The European Parliament has today (10 October) passed a resolution criticising the UK Government for “delay[ing] proceedings” in a case brought by a Libyan rendered to torture with British assistance, and for its “intention to have the case heard in new secret proceedings.”
The resolution refers to the case of Abdel Hakim Belhadj, who was kidnapped and handed over to Gaddafi, along with his pregnant wife, in a joint MI6-CIA-Libyan operation in 2004. It is also critical of the “climate of impunity regarding…CIA programmes,” in European member states, which has enabled the “continuation of fundamental rights violations…as further revealed by the mass spying activities of the US National Security Agency.”
Lithuania, which currently holds the EU Council Presidency, faces a specific call to “reopen its criminal investigation into CIA secret detention facilities” on its soil.
The UK, meanwhile, is told to “allow [rendition] cases to proceed in full transparency and not through secret proceedings” – a reference to the Justice and Security Act passed earlier this year which rolled out ‘secret courts’ across the civil justice system.
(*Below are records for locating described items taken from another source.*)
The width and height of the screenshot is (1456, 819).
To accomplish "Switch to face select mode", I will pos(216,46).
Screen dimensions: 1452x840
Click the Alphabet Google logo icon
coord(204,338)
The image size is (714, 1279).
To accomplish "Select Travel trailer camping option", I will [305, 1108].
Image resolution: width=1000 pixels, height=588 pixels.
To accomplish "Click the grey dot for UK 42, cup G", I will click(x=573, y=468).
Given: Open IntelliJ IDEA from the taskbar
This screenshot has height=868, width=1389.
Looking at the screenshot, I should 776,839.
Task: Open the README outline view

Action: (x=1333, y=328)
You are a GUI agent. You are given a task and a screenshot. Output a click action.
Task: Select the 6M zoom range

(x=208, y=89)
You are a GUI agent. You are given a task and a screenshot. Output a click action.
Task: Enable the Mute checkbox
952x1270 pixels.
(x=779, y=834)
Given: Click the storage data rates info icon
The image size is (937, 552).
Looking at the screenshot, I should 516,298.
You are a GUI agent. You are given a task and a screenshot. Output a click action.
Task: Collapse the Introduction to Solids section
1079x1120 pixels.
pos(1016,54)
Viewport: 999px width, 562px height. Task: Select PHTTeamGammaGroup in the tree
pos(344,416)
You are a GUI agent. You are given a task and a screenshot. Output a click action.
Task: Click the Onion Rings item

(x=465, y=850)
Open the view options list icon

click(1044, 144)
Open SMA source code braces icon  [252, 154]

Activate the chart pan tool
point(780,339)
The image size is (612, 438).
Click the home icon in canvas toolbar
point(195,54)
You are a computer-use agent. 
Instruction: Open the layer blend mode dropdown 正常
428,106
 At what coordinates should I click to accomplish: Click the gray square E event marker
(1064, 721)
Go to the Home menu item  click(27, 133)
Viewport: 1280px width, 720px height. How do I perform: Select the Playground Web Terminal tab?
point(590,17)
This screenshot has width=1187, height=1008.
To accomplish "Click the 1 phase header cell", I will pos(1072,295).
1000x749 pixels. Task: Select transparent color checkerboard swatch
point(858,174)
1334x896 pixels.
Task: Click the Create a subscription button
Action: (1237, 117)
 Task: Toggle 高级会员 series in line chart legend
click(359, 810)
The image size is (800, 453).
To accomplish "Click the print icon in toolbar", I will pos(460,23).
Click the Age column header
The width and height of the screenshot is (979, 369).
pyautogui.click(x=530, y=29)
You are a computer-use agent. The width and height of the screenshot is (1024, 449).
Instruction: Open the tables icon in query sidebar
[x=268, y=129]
Commenting, Cori Crider, Strategic Director at the legal charity Reprieve, which is assisting Mr Belhadj in his case against the UK Government said: “We already know that the UK played a central part in kidnapping Mr Belhadj and his pregnant wife and forcing them on a plane to Gaddafi’s prisons – it’s spelled out in a letter from MI6 to Gaddafi’s spy chief. So it is hard to see why, instead of just apologising, the UK Government is desperately trying to sweep all this under the carpet. They should listen to the European Parliament and bring this culture of impunity in the security services to an end.”